Estaba yo escribiendo esta mañana sobre el desprecio por nosotros mismos que nos produce el hecho de habernos enamorado de ciertas personas. No es solo un misterio insondable la causa de aquella predilección por alguien que no era ni demasiado bello, no digamos inteligente y que podía ser, incluso, grosero y vulgar, sino de que, siendo perfectamente conscientes de ello (no hay cosa más tonta que aquello de que el amor es ciego), siguiéramos perseverando. Es decir, no es que no pudiéramos evitarlo, es que ni siquiera quisimos hacerlo.
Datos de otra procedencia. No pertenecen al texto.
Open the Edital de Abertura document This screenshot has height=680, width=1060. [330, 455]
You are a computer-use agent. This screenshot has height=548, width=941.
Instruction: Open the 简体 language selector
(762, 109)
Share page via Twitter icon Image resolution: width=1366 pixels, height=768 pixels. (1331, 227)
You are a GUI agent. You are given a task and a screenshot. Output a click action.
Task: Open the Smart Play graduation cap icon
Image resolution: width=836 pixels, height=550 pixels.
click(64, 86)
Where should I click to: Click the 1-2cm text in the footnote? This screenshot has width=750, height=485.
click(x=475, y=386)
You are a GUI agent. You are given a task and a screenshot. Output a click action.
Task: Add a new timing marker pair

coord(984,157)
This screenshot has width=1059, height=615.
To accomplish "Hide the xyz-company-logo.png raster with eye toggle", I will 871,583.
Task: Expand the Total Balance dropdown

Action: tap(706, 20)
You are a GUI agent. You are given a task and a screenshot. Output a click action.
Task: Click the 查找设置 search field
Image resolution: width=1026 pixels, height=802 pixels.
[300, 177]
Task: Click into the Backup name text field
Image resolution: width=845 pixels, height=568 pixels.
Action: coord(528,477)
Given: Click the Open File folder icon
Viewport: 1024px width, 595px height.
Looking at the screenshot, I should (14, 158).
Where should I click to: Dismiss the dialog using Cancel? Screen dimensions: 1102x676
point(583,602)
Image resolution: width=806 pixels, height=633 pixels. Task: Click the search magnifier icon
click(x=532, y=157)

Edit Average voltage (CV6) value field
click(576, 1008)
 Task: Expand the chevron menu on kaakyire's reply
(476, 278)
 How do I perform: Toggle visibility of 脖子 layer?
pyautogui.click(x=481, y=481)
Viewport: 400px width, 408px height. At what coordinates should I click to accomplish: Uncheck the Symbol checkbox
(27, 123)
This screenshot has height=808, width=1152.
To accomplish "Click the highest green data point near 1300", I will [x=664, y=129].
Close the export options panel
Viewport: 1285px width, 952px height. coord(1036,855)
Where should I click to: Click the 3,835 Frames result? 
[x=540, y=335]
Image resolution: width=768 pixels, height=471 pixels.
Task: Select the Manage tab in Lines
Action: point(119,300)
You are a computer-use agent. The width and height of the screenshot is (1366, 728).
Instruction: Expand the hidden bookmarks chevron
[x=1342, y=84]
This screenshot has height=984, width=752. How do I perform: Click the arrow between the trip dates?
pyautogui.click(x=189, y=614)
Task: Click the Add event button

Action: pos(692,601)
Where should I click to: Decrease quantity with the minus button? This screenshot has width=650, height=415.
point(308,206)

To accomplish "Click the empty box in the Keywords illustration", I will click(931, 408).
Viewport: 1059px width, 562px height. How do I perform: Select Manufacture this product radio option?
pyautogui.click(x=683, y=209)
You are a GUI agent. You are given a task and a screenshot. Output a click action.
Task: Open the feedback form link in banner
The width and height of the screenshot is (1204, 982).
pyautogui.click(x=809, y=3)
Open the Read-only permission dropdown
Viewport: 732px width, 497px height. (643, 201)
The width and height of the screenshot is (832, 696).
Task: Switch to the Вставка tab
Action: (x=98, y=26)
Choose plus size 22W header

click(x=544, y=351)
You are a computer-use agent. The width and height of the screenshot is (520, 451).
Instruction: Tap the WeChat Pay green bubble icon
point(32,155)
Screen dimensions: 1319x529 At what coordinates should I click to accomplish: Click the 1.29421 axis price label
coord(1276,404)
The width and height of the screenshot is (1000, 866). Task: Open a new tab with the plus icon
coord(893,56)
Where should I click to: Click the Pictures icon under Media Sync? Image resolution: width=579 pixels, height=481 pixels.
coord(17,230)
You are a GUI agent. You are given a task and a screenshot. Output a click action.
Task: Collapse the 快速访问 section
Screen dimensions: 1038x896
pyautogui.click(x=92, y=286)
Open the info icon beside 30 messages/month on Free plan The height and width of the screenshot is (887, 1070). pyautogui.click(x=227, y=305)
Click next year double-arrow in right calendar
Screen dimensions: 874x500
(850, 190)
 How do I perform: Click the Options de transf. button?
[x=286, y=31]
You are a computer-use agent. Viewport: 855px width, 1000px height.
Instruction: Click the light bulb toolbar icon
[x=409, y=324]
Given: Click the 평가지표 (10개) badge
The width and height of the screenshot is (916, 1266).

Algunos de los amores más dolorosos e intensos son de esta naturaleza, precisamente por la aguda conciencia que les acompaña de estar rebajándonos. Nos avergüenzan en el momento de estar viviéndolos y nos avergüenzan mucho más en el recuerdo, cuando ya ha desparecido todo deseo. El autodesprecio es aun mayor si fueron fracasados, porque este tipo de amores se diluye pronto cuando se han alcanzado (en ese caso la memoria los almacena como un error sin mayor importancia), pero el fracaso los sitúa en una dimensión de superioridad que pone de manifiesto, primero, el hecho ominoso de que nos dejamos seducir por algo tan bajo, aunque sea considerado subjetivamente, pero, también, que al hacerlo y, encima, fracasar en el intento quedamos ya, para toda la eternidad, por debajo de ello. Y ese es el verdadero fracaso, porque uno podrá después alcanzar el cielo, pero siempre habrá una voz que desde el fondo de la conciencia le grite: sí, pero qué bajo caíste. Aunque lo que realmente le está diciendo es: que bajo puedes caer. Yo creo que después de uno de estos amores ya no hay redención posible.